What the task asks
The response must be the exact lines from the line holding "The image size is (1807, 896)." through the end of the entries, with no pictures and nothing else.

Collected data entries
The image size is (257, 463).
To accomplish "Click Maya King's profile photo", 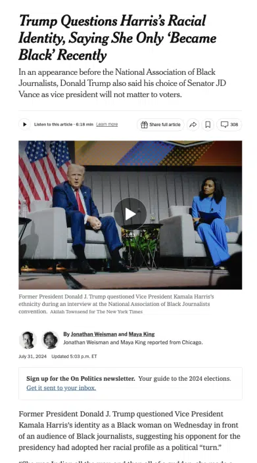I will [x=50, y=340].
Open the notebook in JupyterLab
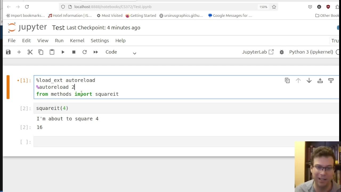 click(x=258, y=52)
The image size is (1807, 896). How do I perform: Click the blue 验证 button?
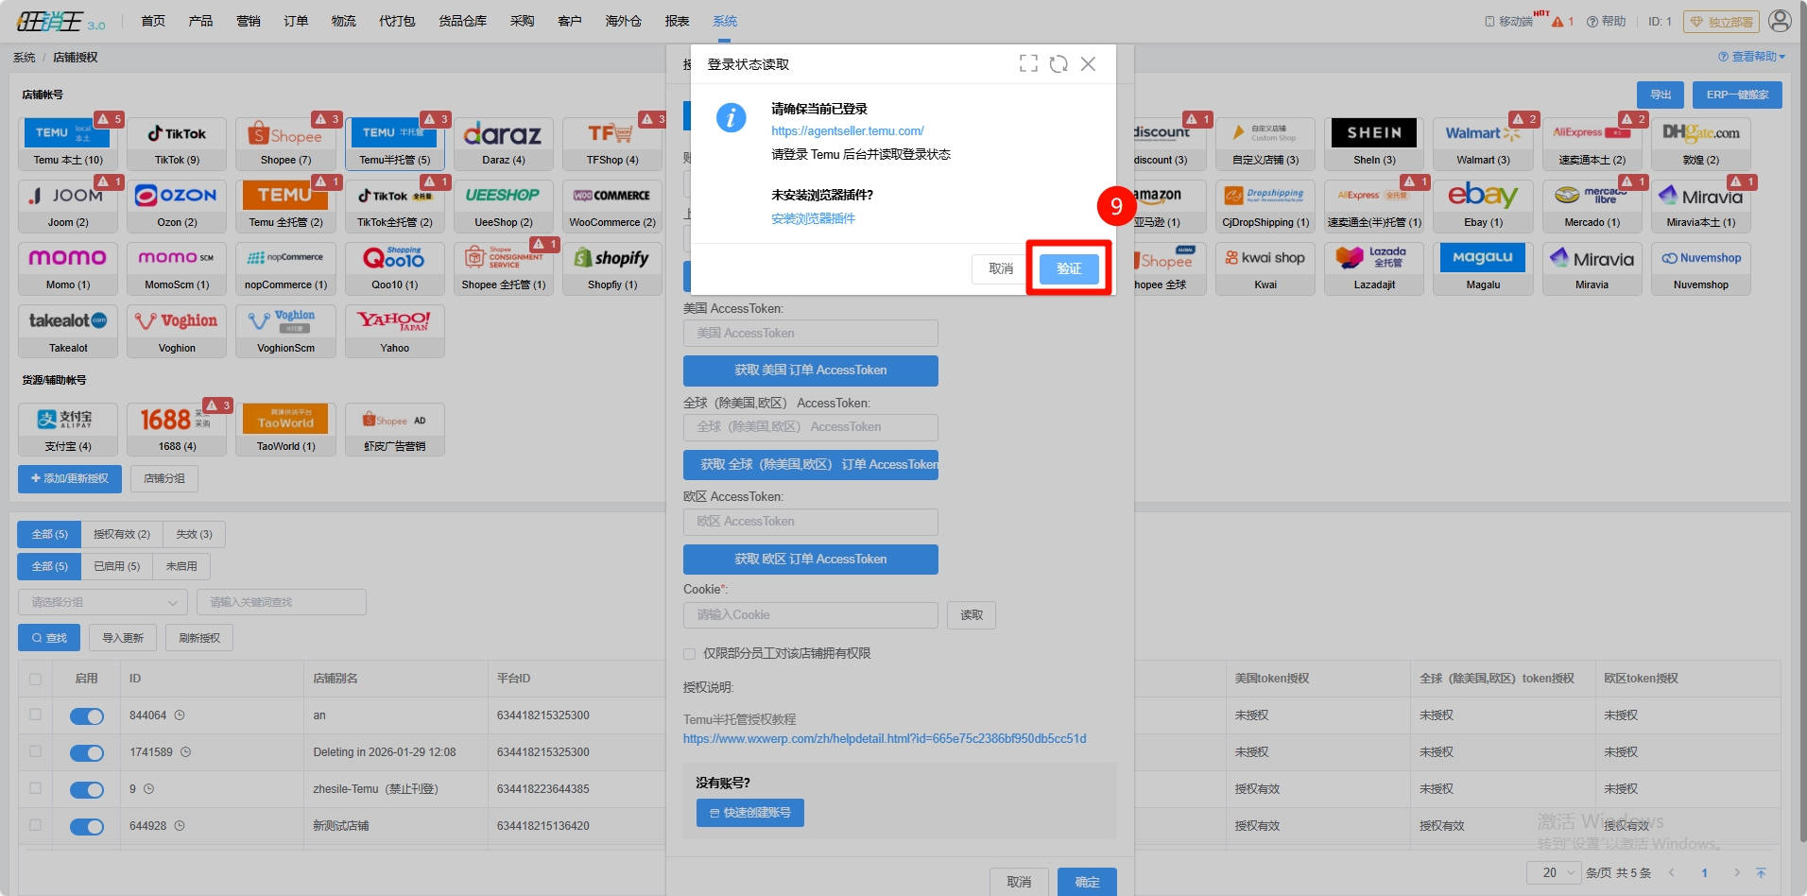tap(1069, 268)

Exercise solution
The image size is (1807, 896). How do I perform: Click the blue 验证 button?
tap(1069, 268)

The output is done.